Hot Rockin’ at World’s End: Dystopian Flash Fiction

Source: imgur.com via Scribe's Cave, Picture Prompt #34

Source: imgur.com via Scribe’s Cave, Picture Prompt #34.


Short lexicon to follow story.


 Hot Rockin’ at World’s End

Genre: Dystopian science fiction, literary fiction

Word Count: 296 (without lexicon)

Warning!! Harsh adult language & violence might not be suitable for younger readers.

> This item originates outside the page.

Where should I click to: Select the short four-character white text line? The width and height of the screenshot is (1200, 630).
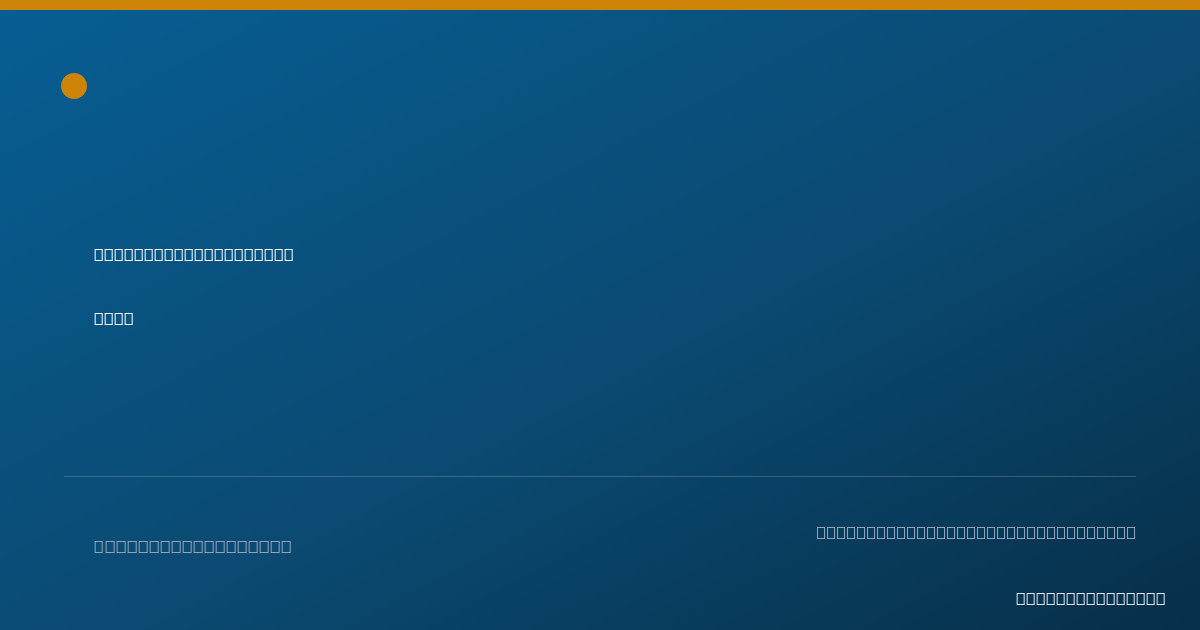pos(114,318)
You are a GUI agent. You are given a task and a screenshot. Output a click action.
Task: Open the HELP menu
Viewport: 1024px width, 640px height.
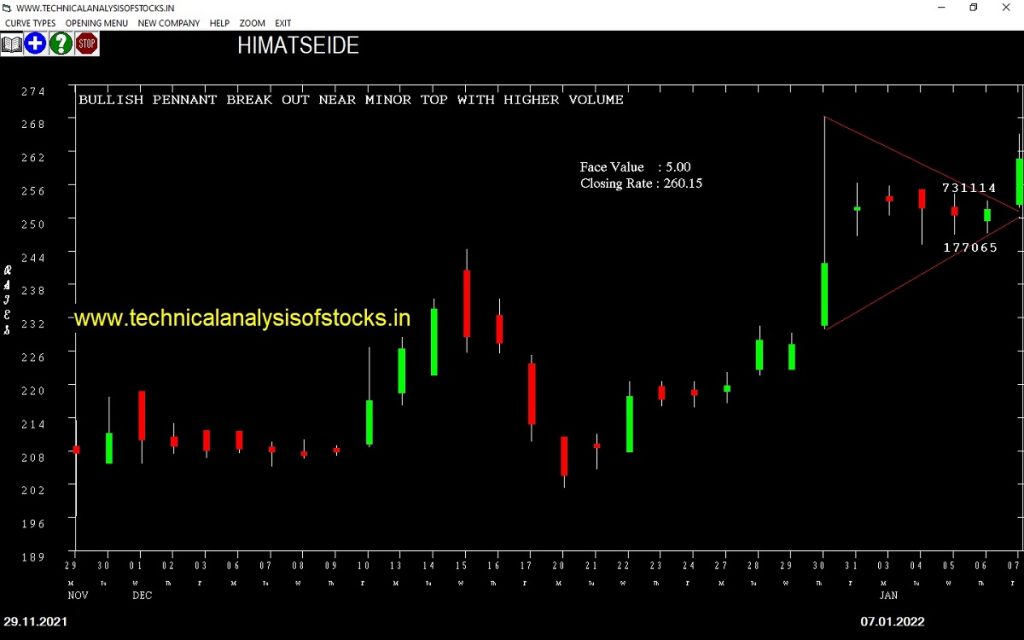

Schrödinger’s Cat had rounded up enough interested parties—or,  more to the point, partiers—for one last, big bang-yer-head at the end of time. Sure, part of the lure had been the location. All the underground dead trees had shrieked in King Diamond font:

“Kewlest Party of ANY Century! DON’T MISS special guests Megaton Leviathan and Eddie’s Hammers, Dec. 31, 2099, Erasin’ Hell at the Mosh Room!”

WorldCits with special oc-imps did a slam dance at the prospect offered by the small type, in Britny Fox font of course, promising 37⁰C temps at partytime. “BC’s fridginest freakhouse,” it shrilled.

“But, the acoustics. Color me concerned,” singer and theremin player Blind Watchmaker complained to Schrö.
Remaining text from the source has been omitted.